-- What this task involves --
Set all of the entries down again precisely as they are written.

-- Data under study --
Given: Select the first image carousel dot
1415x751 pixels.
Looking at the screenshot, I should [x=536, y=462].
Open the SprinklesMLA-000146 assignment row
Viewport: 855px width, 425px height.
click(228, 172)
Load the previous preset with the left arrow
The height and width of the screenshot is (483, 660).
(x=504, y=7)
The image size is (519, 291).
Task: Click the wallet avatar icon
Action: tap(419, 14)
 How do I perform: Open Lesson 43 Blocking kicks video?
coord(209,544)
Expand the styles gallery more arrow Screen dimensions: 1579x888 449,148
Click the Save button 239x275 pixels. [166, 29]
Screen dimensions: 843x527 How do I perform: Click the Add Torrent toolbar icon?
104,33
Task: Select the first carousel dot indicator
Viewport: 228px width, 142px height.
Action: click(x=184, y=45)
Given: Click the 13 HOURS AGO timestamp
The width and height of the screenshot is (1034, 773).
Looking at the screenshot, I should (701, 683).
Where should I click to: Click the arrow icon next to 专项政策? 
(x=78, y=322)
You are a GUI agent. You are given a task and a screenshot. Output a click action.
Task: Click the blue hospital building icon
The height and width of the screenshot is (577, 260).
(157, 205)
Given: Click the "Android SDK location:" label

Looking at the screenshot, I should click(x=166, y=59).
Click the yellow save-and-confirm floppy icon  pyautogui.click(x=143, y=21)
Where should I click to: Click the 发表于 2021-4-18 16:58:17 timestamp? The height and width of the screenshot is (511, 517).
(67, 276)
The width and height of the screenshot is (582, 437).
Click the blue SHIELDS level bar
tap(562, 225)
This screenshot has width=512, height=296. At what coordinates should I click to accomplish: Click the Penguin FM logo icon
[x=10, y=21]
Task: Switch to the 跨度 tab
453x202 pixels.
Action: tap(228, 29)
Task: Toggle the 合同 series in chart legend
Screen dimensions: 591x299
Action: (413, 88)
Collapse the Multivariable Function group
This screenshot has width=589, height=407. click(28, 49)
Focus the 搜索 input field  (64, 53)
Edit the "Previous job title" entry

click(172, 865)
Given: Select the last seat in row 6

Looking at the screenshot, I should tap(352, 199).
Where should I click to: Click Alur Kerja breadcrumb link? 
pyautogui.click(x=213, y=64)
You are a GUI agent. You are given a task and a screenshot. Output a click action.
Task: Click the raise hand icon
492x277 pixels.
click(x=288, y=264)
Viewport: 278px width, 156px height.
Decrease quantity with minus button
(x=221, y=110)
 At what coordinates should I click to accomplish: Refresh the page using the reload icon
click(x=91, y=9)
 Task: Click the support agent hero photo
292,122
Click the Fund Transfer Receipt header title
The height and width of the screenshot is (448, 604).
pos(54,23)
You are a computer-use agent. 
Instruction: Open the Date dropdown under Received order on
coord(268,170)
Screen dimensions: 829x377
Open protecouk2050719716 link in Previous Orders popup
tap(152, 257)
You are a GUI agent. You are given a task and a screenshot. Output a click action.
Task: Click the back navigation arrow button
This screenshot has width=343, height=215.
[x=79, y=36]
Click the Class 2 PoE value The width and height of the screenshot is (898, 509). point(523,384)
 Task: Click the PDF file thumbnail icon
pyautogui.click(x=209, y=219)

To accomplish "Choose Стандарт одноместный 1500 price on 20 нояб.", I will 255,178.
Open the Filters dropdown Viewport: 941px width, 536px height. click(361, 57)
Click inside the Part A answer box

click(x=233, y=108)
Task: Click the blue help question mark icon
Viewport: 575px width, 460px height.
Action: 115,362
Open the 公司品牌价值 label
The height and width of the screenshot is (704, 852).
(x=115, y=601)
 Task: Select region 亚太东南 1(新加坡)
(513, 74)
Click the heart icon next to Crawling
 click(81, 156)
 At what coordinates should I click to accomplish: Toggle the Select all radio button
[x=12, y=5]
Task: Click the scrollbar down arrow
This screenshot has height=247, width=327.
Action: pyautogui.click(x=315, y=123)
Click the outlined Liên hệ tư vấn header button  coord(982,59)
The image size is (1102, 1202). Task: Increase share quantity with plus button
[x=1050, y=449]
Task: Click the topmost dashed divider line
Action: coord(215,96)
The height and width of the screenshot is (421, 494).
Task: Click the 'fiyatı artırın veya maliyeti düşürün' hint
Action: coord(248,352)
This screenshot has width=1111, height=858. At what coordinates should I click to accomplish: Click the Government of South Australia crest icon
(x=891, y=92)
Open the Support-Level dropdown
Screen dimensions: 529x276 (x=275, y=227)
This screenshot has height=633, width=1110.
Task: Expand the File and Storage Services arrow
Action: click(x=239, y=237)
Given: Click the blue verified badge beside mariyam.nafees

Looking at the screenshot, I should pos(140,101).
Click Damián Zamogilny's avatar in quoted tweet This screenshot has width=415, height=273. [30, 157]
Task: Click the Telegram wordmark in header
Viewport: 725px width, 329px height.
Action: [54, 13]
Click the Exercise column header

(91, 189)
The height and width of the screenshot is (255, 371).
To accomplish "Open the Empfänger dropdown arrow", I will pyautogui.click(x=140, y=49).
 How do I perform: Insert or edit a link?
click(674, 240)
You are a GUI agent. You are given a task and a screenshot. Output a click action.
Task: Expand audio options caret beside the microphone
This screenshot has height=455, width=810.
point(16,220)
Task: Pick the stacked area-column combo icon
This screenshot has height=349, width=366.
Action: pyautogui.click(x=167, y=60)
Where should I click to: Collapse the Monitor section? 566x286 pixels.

-- Answer area --
Given: Select the first image carousel dot
1415x751 pixels.
Looking at the screenshot, I should [x=536, y=462].
Open the SprinklesMLA-000146 assignment row
Viewport: 855px width, 425px height.
click(228, 172)
Load the previous preset with the left arrow
The height and width of the screenshot is (483, 660).
(x=504, y=7)
The image size is (519, 291).
Task: Click the wallet avatar icon
Action: tap(419, 14)
 How do I perform: Open Lesson 43 Blocking kicks video?
coord(209,544)
Expand the styles gallery more arrow Screen dimensions: 1579x888 449,148
Click the Save button 239x275 pixels. [166, 29]
Screen dimensions: 843x527 How do I perform: Click the Add Torrent toolbar icon?
104,33
Task: Select the first carousel dot indicator
Viewport: 228px width, 142px height.
Action: click(x=184, y=45)
Given: Click the 13 HOURS AGO timestamp
The width and height of the screenshot is (1034, 773).
Looking at the screenshot, I should (701, 683).
Where should I click to: Click the arrow icon next to 专项政策? 
(x=78, y=322)
You are a GUI agent. You are given a task and a screenshot. Output a click action.
Task: Click the blue hospital building icon
The height and width of the screenshot is (577, 260).
(157, 205)
Given: Click the "Android SDK location:" label

Looking at the screenshot, I should click(x=166, y=59).
Click the yellow save-and-confirm floppy icon  pyautogui.click(x=143, y=21)
Where should I click to: Click the 发表于 2021-4-18 16:58:17 timestamp? The height and width of the screenshot is (511, 517).
(67, 276)
The width and height of the screenshot is (582, 437).
Click the blue SHIELDS level bar
tap(562, 225)
This screenshot has width=512, height=296. At what coordinates should I click to accomplish: Click the Penguin FM logo icon
[x=10, y=21]
Task: Switch to the 跨度 tab
453x202 pixels.
Action: tap(228, 29)
Task: Toggle the 合同 series in chart legend
Screen dimensions: 591x299
Action: (413, 88)
Collapse the Multivariable Function group
This screenshot has width=589, height=407. click(28, 49)
Focus the 搜索 input field  (64, 53)
Edit the "Previous job title" entry

click(172, 865)
Given: Select the last seat in row 6

Looking at the screenshot, I should tap(352, 199).
Where should I click to: Click Alur Kerja breadcrumb link? 
pyautogui.click(x=213, y=64)
You are a GUI agent. You are given a task and a screenshot. Output a click action.
Task: Click the raise hand icon
492x277 pixels.
click(x=288, y=264)
Viewport: 278px width, 156px height.
Decrease quantity with minus button
(x=221, y=110)
 At what coordinates should I click to accomplish: Refresh the page using the reload icon
click(x=91, y=9)
 Task: Click the support agent hero photo
292,122
Click the Fund Transfer Receipt header title
The height and width of the screenshot is (448, 604).
pos(54,23)
You are a computer-use agent. 
Instruction: Open the Date dropdown under Received order on
coord(268,170)
Screen dimensions: 829x377
Open protecouk2050719716 link in Previous Orders popup
tap(152, 257)
You are a GUI agent. You are given a task and a screenshot. Output a click action.
Task: Click the back navigation arrow button
This screenshot has width=343, height=215.
[x=79, y=36]
Click the Class 2 PoE value The width and height of the screenshot is (898, 509). point(523,384)
 Task: Click the PDF file thumbnail icon
pyautogui.click(x=209, y=219)

To accomplish "Choose Стандарт одноместный 1500 price on 20 нояб.", I will 255,178.
Open the Filters dropdown Viewport: 941px width, 536px height. click(361, 57)
Click inside the Part A answer box

click(x=233, y=108)
Task: Click the blue help question mark icon
Viewport: 575px width, 460px height.
Action: 115,362
Open the 公司品牌价值 label
The height and width of the screenshot is (704, 852).
(x=115, y=601)
 Task: Select region 亚太东南 1(新加坡)
(513, 74)
Click the heart icon next to Crawling
 click(81, 156)
 At what coordinates should I click to accomplish: Toggle the Select all radio button
[x=12, y=5]
Task: Click the scrollbar down arrow
This screenshot has height=247, width=327.
Action: pyautogui.click(x=315, y=123)
Click the outlined Liên hệ tư vấn header button  coord(982,59)
The image size is (1102, 1202). Task: Increase share quantity with plus button
[x=1050, y=449]
Task: Click the topmost dashed divider line
Action: coord(215,96)
The height and width of the screenshot is (421, 494).
Task: Click the 'fiyatı artırın veya maliyeti düşürün' hint
Action: coord(248,352)
This screenshot has width=1111, height=858. At what coordinates should I click to accomplish: Click the Government of South Australia crest icon
(x=891, y=92)
Open the Support-Level dropdown
Screen dimensions: 529x276 (x=275, y=227)
This screenshot has height=633, width=1110.
Task: Expand the File and Storage Services arrow
Action: click(x=239, y=237)
Given: Click the blue verified badge beside mariyam.nafees

Looking at the screenshot, I should pos(140,101).
Click Damián Zamogilny's avatar in quoted tweet This screenshot has width=415, height=273. [30, 157]
Task: Click the Telegram wordmark in header
Viewport: 725px width, 329px height.
Action: [54, 13]
Click the Exercise column header

(91, 189)
The height and width of the screenshot is (255, 371).
To accomplish "Open the Empfänger dropdown arrow", I will pyautogui.click(x=140, y=49).
 How do I perform: Insert or edit a link?
click(674, 240)
You are a GUI agent. You are given a task and a screenshot. Output a click action.
Task: Expand audio options caret beside the microphone
This screenshot has height=455, width=810.
point(16,220)
Task: Pick the stacked area-column combo icon
This screenshot has height=349, width=366.
Action: pyautogui.click(x=167, y=60)
Where should I click to: Collapse the Monitor section? 566x286 pixels.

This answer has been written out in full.